Energy security remains a top priority, with the government moving to plug its natural gas supply gap of around 2 bn cubic feet per day by locking in long-term LNG contracts, ramping up exploration, and pushing renewables, a government source previously told us, adding that there are new reserves potentially coming online as soon as March.

It’s probably not a coincidence that the Egypt Energy Show is kicking off today, with the government eagerly hoping to ink agreements to further investment in the sector and up production to help close the gap between domestic supply and demand.

REMEMBER- Following a costly few months of energy imports to bridge the gap between local production and demand, the Oil Ministry has been on a mission to start increasing local energy production in 2025. In addition to partially clearing arrears to international oil companies since the EGP float in March, the Oil Ministry is offering new incentives to energy players that include increasing production sharing ratios with foreign companies in exchange for new investments, enhancing exploration efforts, and increasing extraction rates with the aim of boosting local production.

THE INCENTIVES SEEM TO BE WORKING-

#1- Dana Gas has decided to restart energy exploration after receiving some of its outstanding dues from the government, two unnamed sources told Asharq Business. The Emirati energy giant will begin exploration in March under a previously announced USD 100 mn program inked with the Egyptian General Petroleum Corporation. The program includes the drilling of 11 new wells and is expected to add 80 bn cubic feet of gas reserves.

Outstanding arrears have long been a sticking point for Dana Gas, with the company announcing in November that it is putting on hold its USD 100 mn project to develop production until it receives USD 24 mn out of a total USD 59 mn of outstanding dues owed by the Madbouly government. The government settled an additional USD 20 mn of its dues owed to Dana Gas in December, according to Asharq Business’ sources.

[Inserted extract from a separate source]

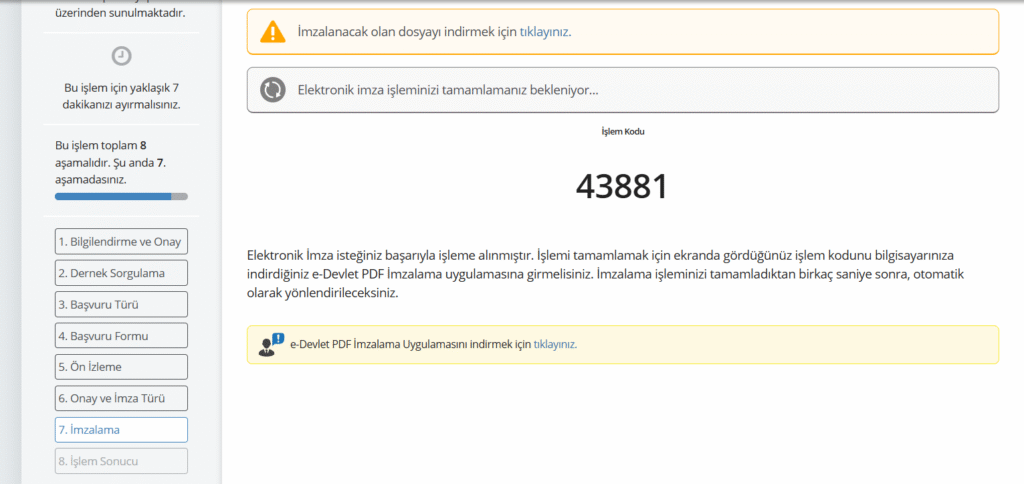Click the orange warning triangle icon

click(273, 32)

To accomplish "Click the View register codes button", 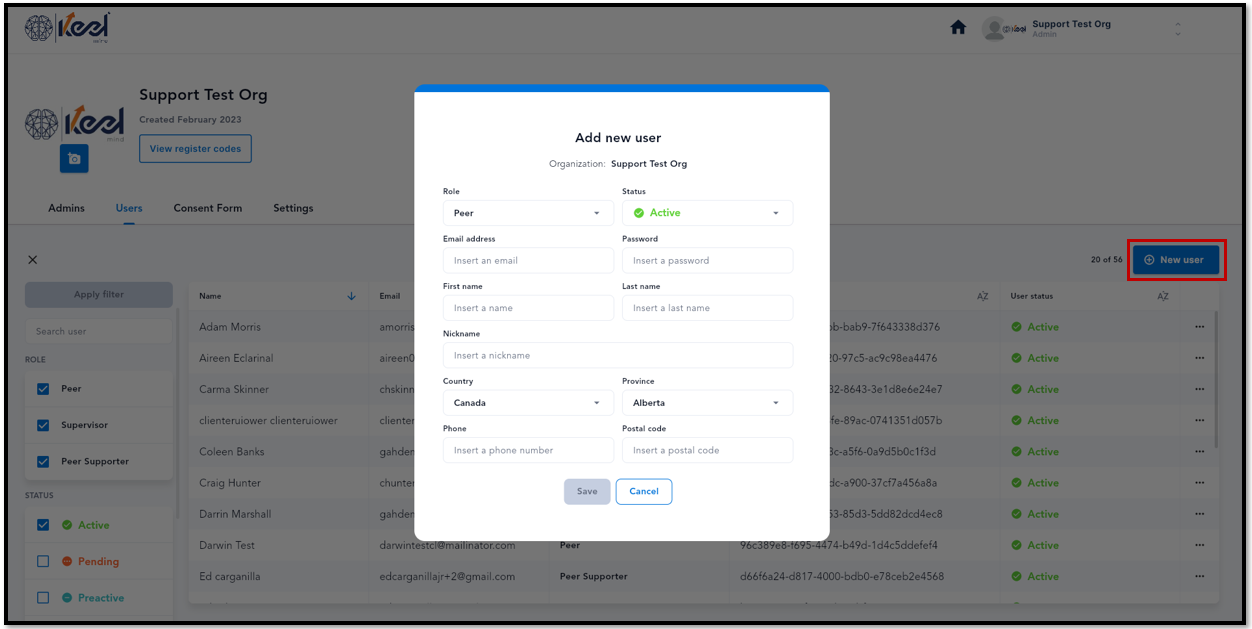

#2- Global energy giant BP kicked off production from the second development phase of its Raven natural gas field in its North Alexandria offshore concession, the energy firm said in a statement. The new wells will produce some 220 bn cbf of gas and 7 mn barrels of condensate. The firm completed the drilling of two gas wells in the Raven field last month — it invested USD 400 mn in the drilling operations.

What they said: “The focus of the Raven Infills project has been to fight natural decline and increase production while maximizing our existing infrastructure to meet Egypt’s domestic market demand at pace,” BP Regional President for the Middle East and North Africa Nader Zaki said.

ALSO IN ENERGY NEWS-

United Energy Group’s (UEG) acquisition of Apex International Energy’s Egypt operation came in at USD 150 mn, according to a disclosure (pdf) from the company to the HKEX. The agreement — which came to light last week — will see UEG add Apex’s eight onshore concession areas to its currently five concession-strong portfolio.